Herschrijf het deel van de rijen dat begint bij de regel met "The image size" en doorloopt tot het einde als CSV met twee kolommen, invoer en uitvoer: per rij de tekst en het antwoord, elk in één veld tussen aanhalingstekens en met regeleinden vervangen door spaties. Laat de afbeeldingen weg.

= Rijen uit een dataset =
☆ ☆ ☆ ☆ ☆ ☆ ☆

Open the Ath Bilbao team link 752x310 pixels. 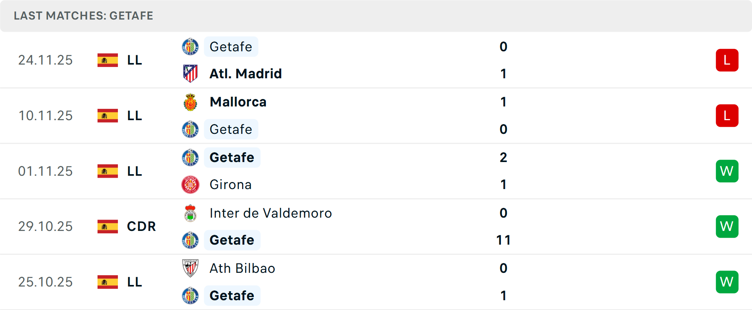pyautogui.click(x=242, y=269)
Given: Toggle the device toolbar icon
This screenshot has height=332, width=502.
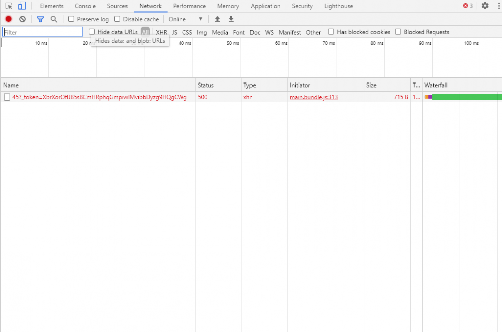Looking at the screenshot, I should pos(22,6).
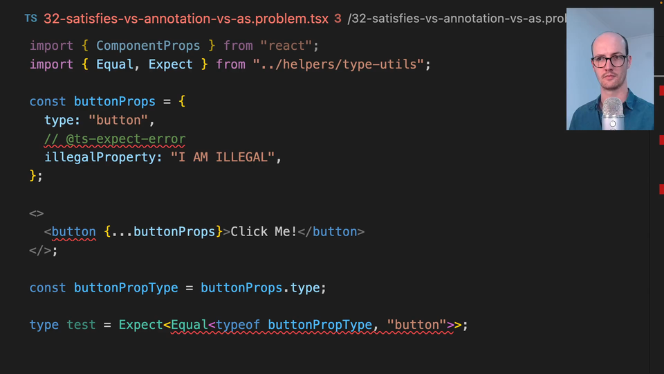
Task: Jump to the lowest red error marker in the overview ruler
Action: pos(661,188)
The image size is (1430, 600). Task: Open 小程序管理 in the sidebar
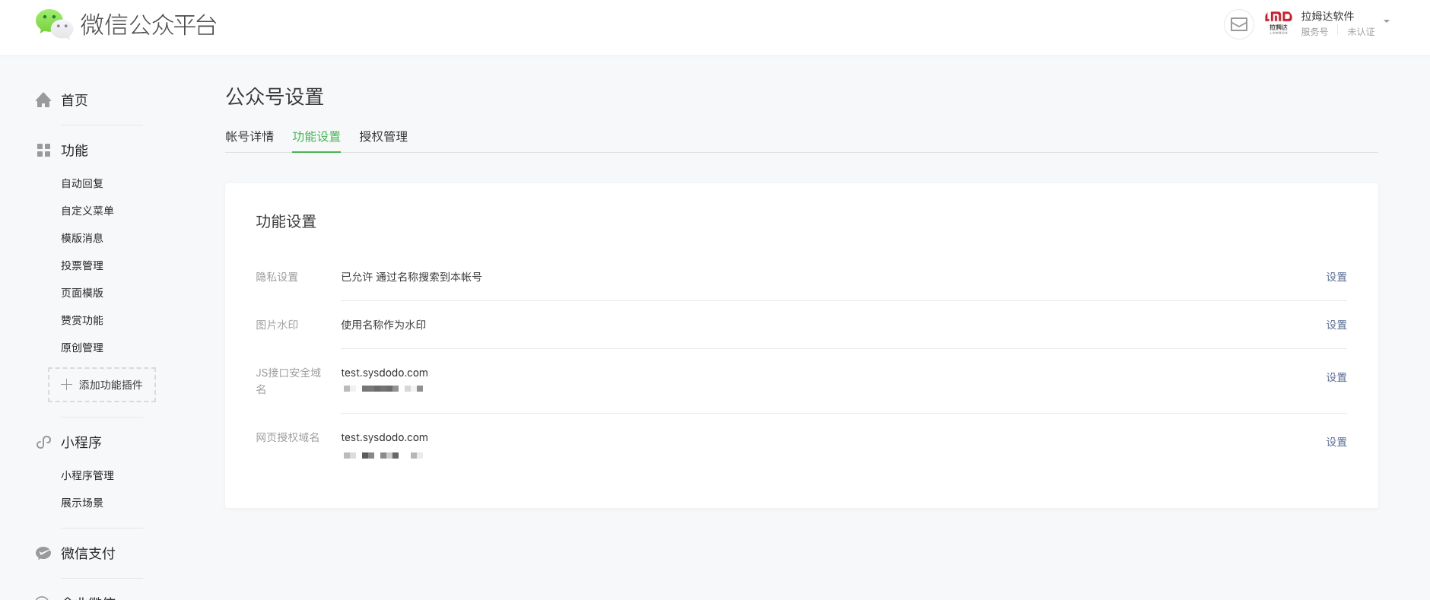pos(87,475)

☆ ☆ ☆ ☆ ☆ ☆ ☆

= Oplossing =
invoer,uitvoer
"The image size is (1430, 600). Task: Open 小程序管理 in the sidebar","pos(87,475)"